Whatever the NFL decides regarding the pandemic, it will need to get everyone on board. Don’t think that’ll be a problem? Well, talk to MLB about that.

“That’s the challenge,” Tagliabue said on Tiki & Tierney. “You got a lot of constituents in sports. In many collective-bargaining situations, there’s one or two employers. Here you got 32 different employers. Sometimes what’s good for one group is terrible for another. . . . It takes time and a little bit of luck, and it takes a little bit of risk-taking, too. Each side has got to take some risks.”

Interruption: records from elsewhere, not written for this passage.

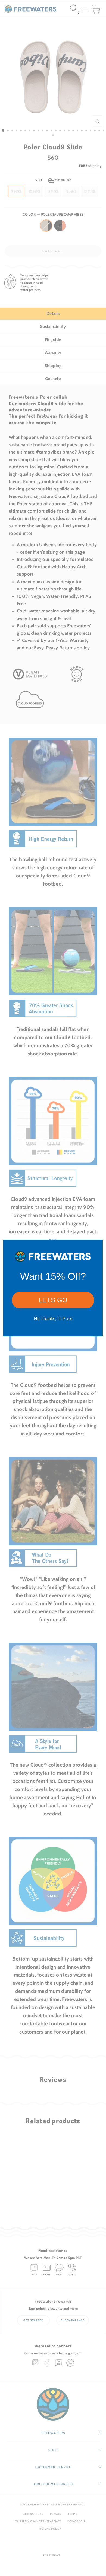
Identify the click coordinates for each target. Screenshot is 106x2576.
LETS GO (53, 1300)
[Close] (96, 1246)
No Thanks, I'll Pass (53, 1318)
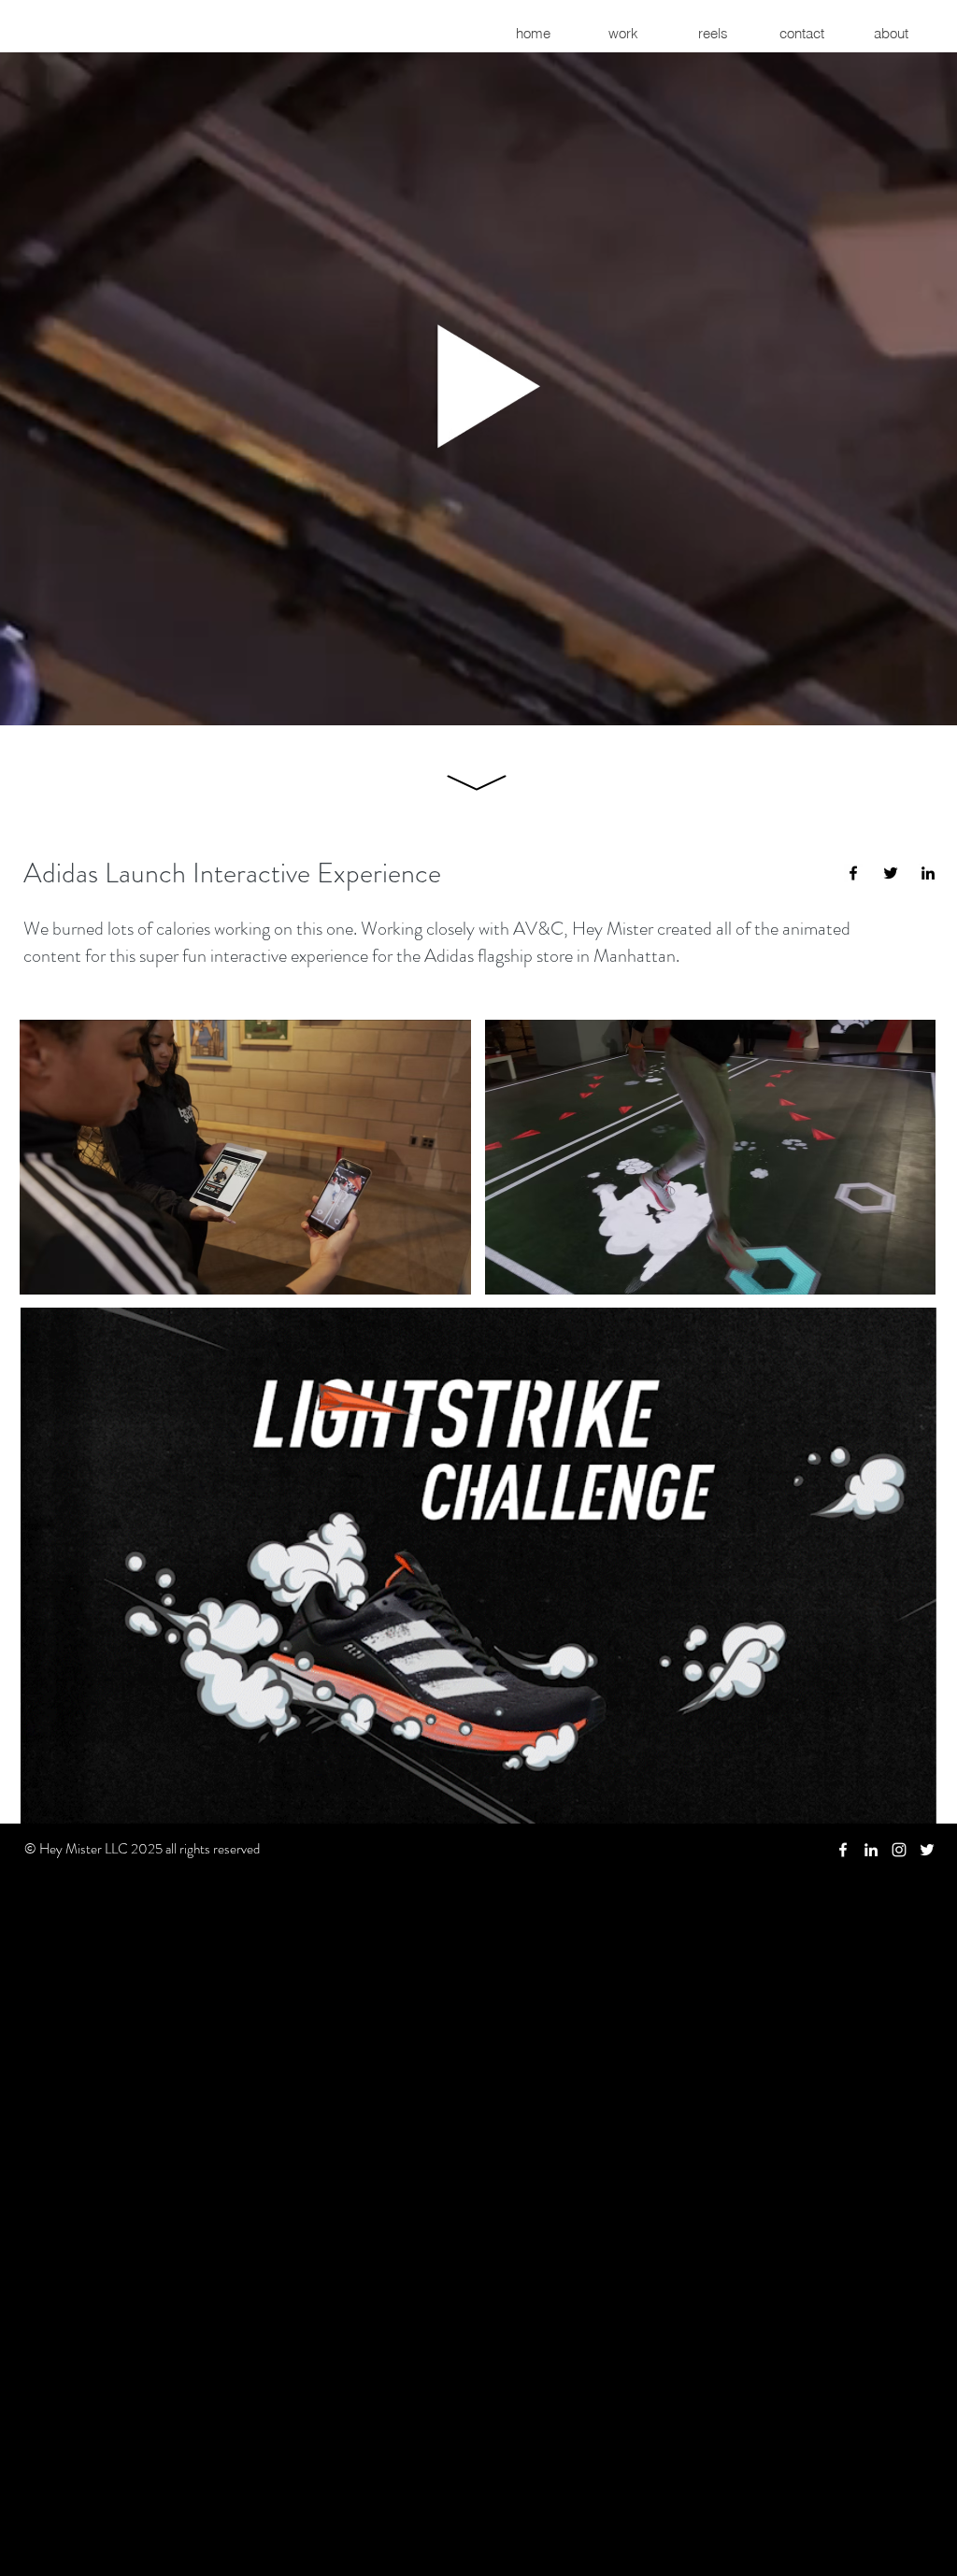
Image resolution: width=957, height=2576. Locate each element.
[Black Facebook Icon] (853, 873)
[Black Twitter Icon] (890, 873)
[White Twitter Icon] (927, 1849)
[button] (474, 386)
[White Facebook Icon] (843, 1849)
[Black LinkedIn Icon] (928, 873)
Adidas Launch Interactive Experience (232, 872)
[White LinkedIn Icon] (871, 1849)
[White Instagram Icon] (899, 1849)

Tagliabue, who served as commissioner from 1989 to 2006, believes the coronavirus pandemic is the toughest challenge any commissioner has had to face.

“I can’t think of one [more difficult],” he said. “I can’t think of one for the NFL, and I can’t think of one for the nation. I’ve been listening to historians talk about this issue and people who are familiar with the pandemic in 1918 . . . but one historian said that this is the first time in our nation’s history where every citizen has been, in effect, in combat. . . . Here, everyone is a direct potential target of this combat with this virus. That’s unprecedented. We’ve never had a situation where everyone had to be locked down, as we’re doing right now. To me, I think the historians who are saying this is unprecedented got it right.”

As for the Rooney Rule, NFL owners were considering a proposal that would have offered draft-based incentives for teams to hire minority head coaches and general managers. Ultimately, the owners shelved that proposal but made other changes to the rule.

Tagliabue believes the Rooney Rule has come a long way in the last 17 years.

“I think there’s a big difference between today and 2003,” he said. “Seventeen of the 32 clubs have had African-American head coaches. When I became commissioner, there were none in 1989. Today you have 17 teams who have hired African-American coaches, and Carolina and Washington have had Ron Rivera. Al Davis had Tom Flores. So roughly two-thirds of the league have had [minority] coaches. Six or seven of the teams have had two African-American coaches. So whatever the issues are today, they’re different from what they were in 2003. You can’t just go back and say, ‘This is what we did then. This is what we have to do now.’ Which is why I think it’s so important that the competition committee and the diversity committee and the commissioner are all working on this together.”